AMILAND reports that Gerhard Schroeder is now setting things up to blame a war in Iraq if his economy doesn't recover.
Maybe he should just blame those emerging American boycotts of German products. . . .
Meanwhile, Michael Kelly is examining Joschka Fischer's terrorist past. And some Germans are calling on Schroeder to resign as it appears he's the source of the leak concerning the Franco-German plan.
I wish I had the money -- and even more, the time -- to just jet around from one blog event to another.
I MAKE A STINK, THEREFORE I AM: Michael Moran writes that Old Europe's greatest fear isn't American imperialism, or Islamic terrorism, but its own growing irrelevance.
IS ERIC ALTERMAN GUILTY OF HATE SPEECH? You were right the first time, Eric -- you shouldn't have said that.
UPDATE: Alterman agrees, and he'll be posting a handsome apology for a thoughtless remark. Anyway, let James Lileks demonstrate how to put down Limbaugh without wishing that he be disabled for life:
I don’t listen to Limbaugh - a bomb could go off in New York on Sunday morning and come Monday, he’d talk about the last golf tournament he was in.
I tell you, their reputation is really taking a beating here.
THE AMERICAN STREET SPEAKS: Reader Jim Hogue emails:
I heard the “American street” speak today in a supermarket in Dayton, Ohio and it said “F**K the French!”
I stop by the store after work to get a bottle of wine. While reaching for my usual Australian bottle of red plonk when I noticed that “Georges Duboeuf” “produced and bottled in France” has a Syrah and it was on sale. Not even thinking about anything in particular, I reached for the bottle when a black gentleman standing next to me, looking at the same wine said, “F**k the French, I wouldn’t drink it if it were free!” and picked up another bottle of wine, Aussie I think, glared at me and walked away.
I thought to myself, “yep, me too pal, with barbed wire” and grabbed an Aussie bottle myself.
I have never put much faith in boycotts, they don’t seem to work in this global world economy; you know the old question, what’s more American?
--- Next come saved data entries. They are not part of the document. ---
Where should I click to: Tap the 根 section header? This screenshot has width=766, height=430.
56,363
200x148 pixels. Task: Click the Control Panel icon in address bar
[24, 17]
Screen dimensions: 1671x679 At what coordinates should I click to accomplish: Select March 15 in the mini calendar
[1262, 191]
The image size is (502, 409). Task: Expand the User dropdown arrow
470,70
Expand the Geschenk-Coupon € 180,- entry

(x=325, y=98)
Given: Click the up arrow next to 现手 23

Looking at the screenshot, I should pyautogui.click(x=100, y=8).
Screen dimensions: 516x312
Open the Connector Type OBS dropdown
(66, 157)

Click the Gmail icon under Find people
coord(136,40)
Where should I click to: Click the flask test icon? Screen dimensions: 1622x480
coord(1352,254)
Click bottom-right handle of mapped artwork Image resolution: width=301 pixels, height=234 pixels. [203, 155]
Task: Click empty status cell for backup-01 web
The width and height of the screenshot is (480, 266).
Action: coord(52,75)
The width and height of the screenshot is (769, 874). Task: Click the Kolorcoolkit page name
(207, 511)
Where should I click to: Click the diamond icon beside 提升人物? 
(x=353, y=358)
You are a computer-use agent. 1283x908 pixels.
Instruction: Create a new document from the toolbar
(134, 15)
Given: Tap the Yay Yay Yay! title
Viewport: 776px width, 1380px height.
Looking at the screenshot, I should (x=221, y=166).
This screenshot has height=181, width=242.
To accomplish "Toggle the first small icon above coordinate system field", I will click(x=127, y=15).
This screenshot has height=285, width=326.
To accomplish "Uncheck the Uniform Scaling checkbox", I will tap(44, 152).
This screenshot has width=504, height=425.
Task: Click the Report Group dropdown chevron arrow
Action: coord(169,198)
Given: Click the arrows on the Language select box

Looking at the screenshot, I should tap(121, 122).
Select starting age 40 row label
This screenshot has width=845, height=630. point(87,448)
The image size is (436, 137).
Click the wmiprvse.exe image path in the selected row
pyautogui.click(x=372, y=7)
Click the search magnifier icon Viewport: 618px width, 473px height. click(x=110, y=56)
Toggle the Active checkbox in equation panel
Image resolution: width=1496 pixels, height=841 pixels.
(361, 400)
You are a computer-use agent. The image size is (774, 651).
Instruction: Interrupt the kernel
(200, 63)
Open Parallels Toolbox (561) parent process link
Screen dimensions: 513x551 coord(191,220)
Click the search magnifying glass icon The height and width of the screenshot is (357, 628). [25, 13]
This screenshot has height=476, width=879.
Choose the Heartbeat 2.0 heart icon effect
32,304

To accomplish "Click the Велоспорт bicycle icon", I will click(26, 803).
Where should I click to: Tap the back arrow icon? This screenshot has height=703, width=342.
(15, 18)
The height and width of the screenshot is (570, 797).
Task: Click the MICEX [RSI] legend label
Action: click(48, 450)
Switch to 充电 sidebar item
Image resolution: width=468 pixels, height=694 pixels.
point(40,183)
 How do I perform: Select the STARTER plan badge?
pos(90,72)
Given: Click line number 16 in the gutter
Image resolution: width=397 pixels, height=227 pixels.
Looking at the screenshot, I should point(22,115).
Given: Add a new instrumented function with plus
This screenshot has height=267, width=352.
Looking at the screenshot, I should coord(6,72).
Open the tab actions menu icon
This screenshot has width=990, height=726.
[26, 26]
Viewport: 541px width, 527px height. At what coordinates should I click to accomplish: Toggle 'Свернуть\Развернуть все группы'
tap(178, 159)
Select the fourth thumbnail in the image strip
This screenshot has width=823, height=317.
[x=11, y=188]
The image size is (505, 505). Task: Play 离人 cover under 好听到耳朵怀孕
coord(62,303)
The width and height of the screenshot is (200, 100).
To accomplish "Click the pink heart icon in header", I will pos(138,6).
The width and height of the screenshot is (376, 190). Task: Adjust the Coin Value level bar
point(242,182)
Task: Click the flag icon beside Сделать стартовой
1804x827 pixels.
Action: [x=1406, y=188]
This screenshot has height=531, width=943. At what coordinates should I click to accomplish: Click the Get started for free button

A Chevy built in Canada or a Toyota built in Kentucky? But this experience tonight was thought provoking and “yeah”, I muttered to myself as I walked from the store, “F**k the French!” French (and German) anything is off my list.
I suspect a lot of people are starting to think this way.
A P.R. CAMPAIGN SO VAST: Just checked my mailbox and found not one, but two sample copies of Eric Alterman's book in my afternoon mail -- one with a return address from HarperCollins, and one from Perseus. Weird.
Is this proof of a vast, interconnected liberal-publishing conspiracy? I report, you decide.
Note to Alterman: hope they're not charging these against your royalties. . . .
I guess this would matter more if, you know, Prince Charles did, but it's here for those who are interested. Note, however, the article's larger point.
SMALLPOX SNIVELERS AND LINGUISTIC REBELS: Virginia Postrel has a lot of new stuff up at her blog weekly webzine.
SPINSANITY is disappointed with Michael Moore's Oscar nomination.
UPDATE: John Scalzi offers Oscar analysis and predicts (scroll to near the end):
* Bowling for Columbine will win Best Documentary, because it's the only documentary most of the Academy is aware of, and because Mike Moore loathes George Bush and so does Hollywood.
Makes sense to me.
BROTHER FROM ANOTHER PLANET: The Politburo critiques The Guardian's assessment of American politics.